[Textauszug]

____

Im September wird der erste UN-Gipfel zu Ernährungssystemen stattfinden. Welche Resultate erhoffen Sie sich davon?
Wir haben uns fünf Ziele gesetzt: Zugang zu sicheren und nahrhaften Lebensmitteln für alle garantieren; auf nachhaltige Verbrauchsmuster umsteigen; umweltfreundliche Produktion fördern; faire und gleiche Lebensgrundlagen befördern und das Ernährungssystem widerstandsfähiger gegen Schocks und Stress machen. Aber ebenso wichtig ist für mich, die Botschaft zu verbreiten, dass unser Ernährungssystem in der jetzigen Form unbrauchbar ist.

An wen genau soll sich diese Botschaft richten?
An uns alle: diejenigen, die Nahrungsmittel produzieren, vermarkten oder damit handeln,  genauso wie die Endverbraucher*innen. Wir alle treffen bei jeder Mahlzeit eine Entscheidung: Essen wir Fleisch? Essen wir bewässerungsintensives Gemüse aus fernen Weltgegenden? Das sind kleine Entscheidungen, aber zusammen beeinflussen sie das System.

____

[Ihre Aufgaben]
A - Beantworten Sie anhand des Textauszugs über den UN-Gipfel zu Ernährungssystemen:
(i) In welchem Monat findet der erste UN-Gipfel zu Ernährungssystemen statt?
(ii) Wie viele Ziele wurden gesetzt?
(iii) An wen soll sich die Botschaft richten, dass das Ernährungssystem in der jetzigen Form unbrauchbar ist?
B - Schreiben Sie aus dem Textauszug über den UN-Gipfel zu Ernährungssystemen den Abschnitt wortgetreu ab, der mit den Worten "Wir haben uns" beginnt und mit "sie das System." endet.
C - Schreiben Sie, wie der Textauszug über den UN-Gipfel zu Ernährungssystemen nach seinem letzten Satz weitergeht.

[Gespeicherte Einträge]

____

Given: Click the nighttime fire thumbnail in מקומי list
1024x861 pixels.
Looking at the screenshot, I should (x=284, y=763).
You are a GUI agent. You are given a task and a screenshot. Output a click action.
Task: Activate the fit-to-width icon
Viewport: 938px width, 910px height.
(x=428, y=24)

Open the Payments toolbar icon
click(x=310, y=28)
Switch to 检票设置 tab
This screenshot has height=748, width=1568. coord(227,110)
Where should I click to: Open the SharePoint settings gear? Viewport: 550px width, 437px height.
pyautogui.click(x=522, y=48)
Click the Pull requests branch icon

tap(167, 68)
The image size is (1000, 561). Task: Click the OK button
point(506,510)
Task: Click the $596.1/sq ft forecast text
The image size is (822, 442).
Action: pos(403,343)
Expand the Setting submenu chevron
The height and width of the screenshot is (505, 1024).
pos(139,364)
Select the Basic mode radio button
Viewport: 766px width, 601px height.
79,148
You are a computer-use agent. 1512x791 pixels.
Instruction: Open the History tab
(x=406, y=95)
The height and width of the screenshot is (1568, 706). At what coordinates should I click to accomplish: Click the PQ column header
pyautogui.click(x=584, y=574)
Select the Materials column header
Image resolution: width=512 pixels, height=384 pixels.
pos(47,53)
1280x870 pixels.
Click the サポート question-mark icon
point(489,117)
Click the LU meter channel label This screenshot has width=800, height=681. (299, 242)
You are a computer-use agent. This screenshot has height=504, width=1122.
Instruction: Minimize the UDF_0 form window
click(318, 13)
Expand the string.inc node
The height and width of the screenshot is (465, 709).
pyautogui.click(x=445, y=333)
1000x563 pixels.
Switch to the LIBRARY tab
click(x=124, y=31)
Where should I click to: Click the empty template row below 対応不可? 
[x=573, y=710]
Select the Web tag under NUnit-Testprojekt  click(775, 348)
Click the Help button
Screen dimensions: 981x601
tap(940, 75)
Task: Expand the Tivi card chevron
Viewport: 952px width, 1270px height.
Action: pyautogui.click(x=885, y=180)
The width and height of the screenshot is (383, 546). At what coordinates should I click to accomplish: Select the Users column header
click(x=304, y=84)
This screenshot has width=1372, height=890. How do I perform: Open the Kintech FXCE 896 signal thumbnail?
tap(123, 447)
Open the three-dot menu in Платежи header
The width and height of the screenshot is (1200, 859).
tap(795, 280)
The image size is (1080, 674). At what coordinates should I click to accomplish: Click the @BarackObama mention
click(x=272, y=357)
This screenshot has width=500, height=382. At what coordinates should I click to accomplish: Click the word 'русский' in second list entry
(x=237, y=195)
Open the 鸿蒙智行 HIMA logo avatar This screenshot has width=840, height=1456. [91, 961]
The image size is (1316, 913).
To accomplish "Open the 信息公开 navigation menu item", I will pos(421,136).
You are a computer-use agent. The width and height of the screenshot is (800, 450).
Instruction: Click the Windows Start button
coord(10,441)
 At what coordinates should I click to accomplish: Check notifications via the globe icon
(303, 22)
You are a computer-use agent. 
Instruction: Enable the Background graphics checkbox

____

[Lösungen]
A -
(i) Im September.
(ii) Fünf.
(iii) An uns alle: an diejenigen, die Nahrungsmittel produzieren, vermarkten oder damit handeln, genauso wie an die Endverbraucher*innen.

B -
Wir haben uns fünf Ziele gesetzt: Zugang zu sicheren und nahrhaften Lebensmitteln für alle garantieren; auf nachhaltige Verbrauchsmuster umsteigen; umweltfreundliche Produktion fördern; faire und gleiche Lebensgrundlagen befördern und das Ernährungssystem widerstandsfähiger gegen Schocks und Stress machen. Aber ebenso wichtig ist für mich, die Botschaft zu verbreiten, dass unser Ernährungssystem in der jetzigen Form unbrauchbar ist.

An wen genau soll sich diese Botschaft richten?
An uns alle: diejenigen, die Nahrungsmittel produzieren, vermarkten oder damit handeln,  genauso wie die Endverbraucher*innen. Wir alle treffen bei jeder Mahlzeit eine Entscheidung: Essen wir Fleisch? Essen wir bewässerungsintensives Gemüse aus fernen Weltgegenden? Das sind kleine Entscheidungen, aber zusammen beeinflussen sie das System.

C -
Für wie schwerwiegend halten Sie das Problem von Verschwendung?
Für enorm. Wir werfen jährlich Nahrungsmittel im Wert von einer Billion Dollar weg. Außerdem trägt das acht Prozent zur Menge der schädlichen Treibhausgasemissionen bei. Damit könnten wir ohne zusätzliche Emissionen eine Menge mehr Leute ernähren.

„Wir werfen jährlich Nahrungsmittel im Wert von einer Billion Dollar weg.“

Stichwort Emissionen: Der Klimawandel ist bereits im Gange. Welchen Einfluss wird er auf die Verfügbarkeit von Nahrung haben?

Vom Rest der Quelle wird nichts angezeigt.